▸ EXERCISE DIRECTIONS: Reproduce each line of the listing below with no changes at all.

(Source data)
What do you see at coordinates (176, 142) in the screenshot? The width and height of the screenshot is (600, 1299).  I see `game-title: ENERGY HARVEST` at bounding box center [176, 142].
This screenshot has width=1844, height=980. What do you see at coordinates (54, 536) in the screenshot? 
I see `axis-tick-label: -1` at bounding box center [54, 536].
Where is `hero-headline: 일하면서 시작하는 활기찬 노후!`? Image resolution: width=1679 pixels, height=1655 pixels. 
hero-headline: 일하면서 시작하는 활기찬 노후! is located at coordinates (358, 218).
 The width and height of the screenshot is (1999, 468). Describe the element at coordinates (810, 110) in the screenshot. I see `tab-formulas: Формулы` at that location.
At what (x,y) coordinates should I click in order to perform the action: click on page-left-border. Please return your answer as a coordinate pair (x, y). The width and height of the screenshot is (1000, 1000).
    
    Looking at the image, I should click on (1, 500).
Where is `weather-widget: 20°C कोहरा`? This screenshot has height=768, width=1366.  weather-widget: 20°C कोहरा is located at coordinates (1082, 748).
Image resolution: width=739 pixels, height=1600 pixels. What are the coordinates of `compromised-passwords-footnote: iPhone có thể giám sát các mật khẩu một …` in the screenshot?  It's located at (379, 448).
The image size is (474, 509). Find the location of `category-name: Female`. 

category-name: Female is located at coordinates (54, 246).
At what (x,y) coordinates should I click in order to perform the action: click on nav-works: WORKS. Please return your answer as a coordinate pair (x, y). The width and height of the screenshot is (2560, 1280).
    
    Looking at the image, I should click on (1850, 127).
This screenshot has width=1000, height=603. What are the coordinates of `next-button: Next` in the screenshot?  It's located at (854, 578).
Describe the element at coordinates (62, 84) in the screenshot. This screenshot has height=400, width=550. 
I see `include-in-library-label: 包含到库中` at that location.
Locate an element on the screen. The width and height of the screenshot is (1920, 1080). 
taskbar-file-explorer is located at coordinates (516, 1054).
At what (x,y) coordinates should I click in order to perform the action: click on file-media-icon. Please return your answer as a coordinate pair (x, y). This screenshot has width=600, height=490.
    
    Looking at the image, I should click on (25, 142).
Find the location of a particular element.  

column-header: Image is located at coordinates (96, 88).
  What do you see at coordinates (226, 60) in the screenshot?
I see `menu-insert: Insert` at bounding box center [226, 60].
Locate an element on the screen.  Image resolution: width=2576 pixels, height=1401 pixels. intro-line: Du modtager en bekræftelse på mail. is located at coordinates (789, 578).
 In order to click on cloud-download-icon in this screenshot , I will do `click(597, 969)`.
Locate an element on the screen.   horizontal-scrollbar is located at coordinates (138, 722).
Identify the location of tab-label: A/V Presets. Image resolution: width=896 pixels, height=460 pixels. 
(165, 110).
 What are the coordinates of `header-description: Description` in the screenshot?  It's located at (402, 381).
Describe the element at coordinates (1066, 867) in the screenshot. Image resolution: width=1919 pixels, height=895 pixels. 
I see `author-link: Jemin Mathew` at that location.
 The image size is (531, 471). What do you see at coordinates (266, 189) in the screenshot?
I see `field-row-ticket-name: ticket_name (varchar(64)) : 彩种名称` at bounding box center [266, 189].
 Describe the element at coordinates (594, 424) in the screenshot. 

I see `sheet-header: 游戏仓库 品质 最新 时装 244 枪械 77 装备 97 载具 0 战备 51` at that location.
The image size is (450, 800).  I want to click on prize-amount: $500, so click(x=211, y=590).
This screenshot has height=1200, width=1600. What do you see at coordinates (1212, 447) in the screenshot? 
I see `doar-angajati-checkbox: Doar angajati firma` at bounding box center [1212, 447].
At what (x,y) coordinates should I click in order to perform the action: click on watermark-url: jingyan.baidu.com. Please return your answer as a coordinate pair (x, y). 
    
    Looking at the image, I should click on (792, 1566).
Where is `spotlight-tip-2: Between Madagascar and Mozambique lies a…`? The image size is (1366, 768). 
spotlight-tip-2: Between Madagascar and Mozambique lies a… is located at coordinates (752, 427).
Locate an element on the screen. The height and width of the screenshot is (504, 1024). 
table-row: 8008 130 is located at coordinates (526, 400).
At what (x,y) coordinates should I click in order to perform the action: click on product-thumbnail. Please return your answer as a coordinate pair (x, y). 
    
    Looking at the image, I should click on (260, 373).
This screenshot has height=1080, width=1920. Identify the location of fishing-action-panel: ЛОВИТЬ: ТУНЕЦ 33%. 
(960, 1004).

▸ TASK OUTPUT:
What do you see at coordinates (176, 142) in the screenshot? The width and height of the screenshot is (600, 1299).  I see `game-title: ENERGY HARVEST` at bounding box center [176, 142].
This screenshot has width=1844, height=980. What do you see at coordinates (54, 536) in the screenshot? 
I see `axis-tick-label: -1` at bounding box center [54, 536].
Where is `hero-headline: 일하면서 시작하는 활기찬 노후!`? Image resolution: width=1679 pixels, height=1655 pixels. 
hero-headline: 일하면서 시작하는 활기찬 노후! is located at coordinates (358, 218).
 The width and height of the screenshot is (1999, 468). Describe the element at coordinates (810, 110) in the screenshot. I see `tab-formulas: Формулы` at that location.
At what (x,y) coordinates should I click in order to perform the action: click on page-left-border. Please return your answer as a coordinate pair (x, y). The width and height of the screenshot is (1000, 1000).
    
    Looking at the image, I should click on (1, 500).
Where is `weather-widget: 20°C कोहरा`? This screenshot has height=768, width=1366.  weather-widget: 20°C कोहरा is located at coordinates (1082, 748).
Image resolution: width=739 pixels, height=1600 pixels. What are the coordinates of `compromised-passwords-footnote: iPhone có thể giám sát các mật khẩu một …` in the screenshot?  It's located at (379, 448).
The image size is (474, 509). Find the location of `category-name: Female`. 

category-name: Female is located at coordinates (54, 246).
At what (x,y) coordinates should I click in order to perform the action: click on nav-works: WORKS. Please return your answer as a coordinate pair (x, y). The width and height of the screenshot is (2560, 1280).
    
    Looking at the image, I should click on (1850, 127).
This screenshot has width=1000, height=603. What are the coordinates of `next-button: Next` in the screenshot?  It's located at (854, 578).
Describe the element at coordinates (62, 84) in the screenshot. This screenshot has height=400, width=550. 
I see `include-in-library-label: 包含到库中` at that location.
Locate an element on the screen. The width and height of the screenshot is (1920, 1080). 
taskbar-file-explorer is located at coordinates (516, 1054).
At what (x,y) coordinates should I click in order to perform the action: click on file-media-icon. Please return your answer as a coordinate pair (x, y). This screenshot has width=600, height=490.
    
    Looking at the image, I should click on (25, 142).
Find the location of a particular element.  

column-header: Image is located at coordinates (96, 88).
  What do you see at coordinates (226, 60) in the screenshot?
I see `menu-insert: Insert` at bounding box center [226, 60].
Locate an element on the screen.  Image resolution: width=2576 pixels, height=1401 pixels. intro-line: Du modtager en bekræftelse på mail. is located at coordinates (789, 578).
 In order to click on cloud-download-icon in this screenshot , I will do `click(597, 969)`.
Locate an element on the screen.   horizontal-scrollbar is located at coordinates (138, 722).
Identify the location of tab-label: A/V Presets. Image resolution: width=896 pixels, height=460 pixels. 
(165, 110).
 What are the coordinates of `header-description: Description` in the screenshot?  It's located at (402, 381).
Describe the element at coordinates (1066, 867) in the screenshot. Image resolution: width=1919 pixels, height=895 pixels. 
I see `author-link: Jemin Mathew` at that location.
 The image size is (531, 471). What do you see at coordinates (266, 189) in the screenshot?
I see `field-row-ticket-name: ticket_name (varchar(64)) : 彩种名称` at bounding box center [266, 189].
 Describe the element at coordinates (594, 424) in the screenshot. 

I see `sheet-header: 游戏仓库 品质 最新 时装 244 枪械 77 装备 97 载具 0 战备 51` at that location.
The image size is (450, 800).  I want to click on prize-amount: $500, so click(x=211, y=590).
This screenshot has height=1200, width=1600. What do you see at coordinates (1212, 447) in the screenshot? 
I see `doar-angajati-checkbox: Doar angajati firma` at bounding box center [1212, 447].
At what (x,y) coordinates should I click in order to perform the action: click on watermark-url: jingyan.baidu.com. Please return your answer as a coordinate pair (x, y). 
    
    Looking at the image, I should click on (792, 1566).
Where is `spotlight-tip-2: Between Madagascar and Mozambique lies a…`? The image size is (1366, 768). 
spotlight-tip-2: Between Madagascar and Mozambique lies a… is located at coordinates (752, 427).
Locate an element on the screen. The height and width of the screenshot is (504, 1024). 
table-row: 8008 130 is located at coordinates (526, 400).
At what (x,y) coordinates should I click in order to perform the action: click on product-thumbnail. Please return your answer as a coordinate pair (x, y). 
    
    Looking at the image, I should click on (260, 373).
This screenshot has height=1080, width=1920. Identify the location of fishing-action-panel: ЛОВИТЬ: ТУНЕЦ 33%. 
(960, 1004).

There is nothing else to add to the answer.